As a developer I'm heavily biased in favour of implementing the
simplest fix with the simplest and most obvious behaviour, which is to
change the default collation to do what everybody expected it did in
the first place (which is what Rajesh's patch does). As Jay points
out, though, I do concede that those pesky users may be impacted by
fixing this bug if they've come to rely on accidental buggy behaviour.
The question really comes down to how we can determine what the user
impact is for each solution. And here I'm talking about all the
various forms of metadata, assuming that whatever solution we picked
we'd apply to all. So:
- What API calls allow a user to query a thing by metadata key?

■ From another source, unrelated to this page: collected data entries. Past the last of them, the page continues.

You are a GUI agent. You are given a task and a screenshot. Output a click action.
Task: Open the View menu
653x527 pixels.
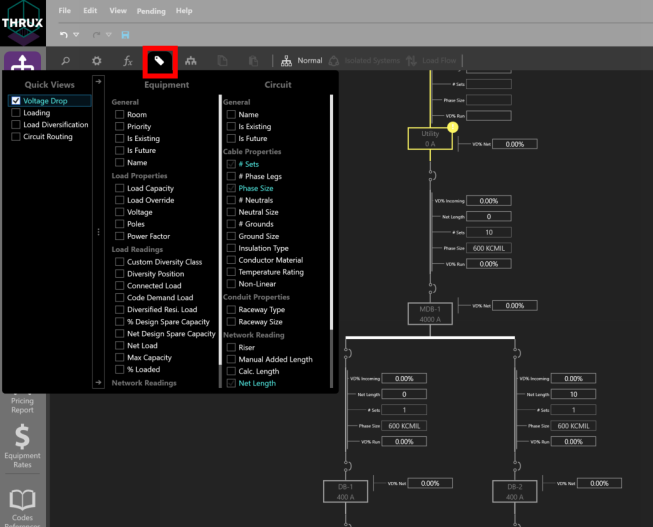point(117,10)
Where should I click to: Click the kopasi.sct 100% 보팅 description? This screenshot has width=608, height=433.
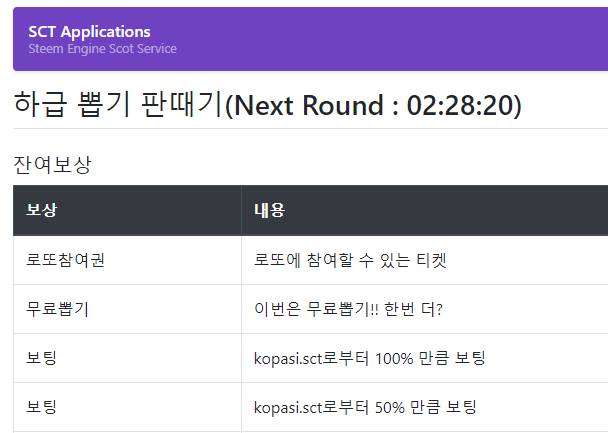370,358
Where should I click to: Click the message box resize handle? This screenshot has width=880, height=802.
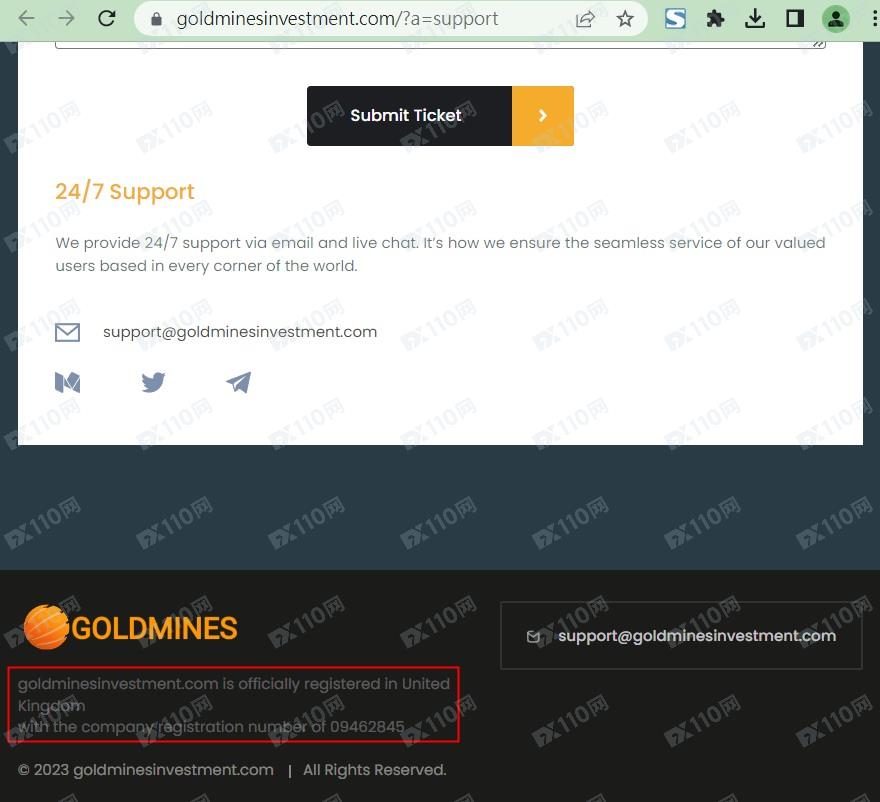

I believe these API calls would be the only things affected by fixing
the collation of metadata keys. If we know what they are we can ask
what the impact of changing the behaviour would be. Setting metadata
keys isn't subject to regression, as this was previously broken.
Matt
--
Matthew Booth
Red Hat OpenStack Engineer, Compute DFG
Phone: +442070094448 (UK)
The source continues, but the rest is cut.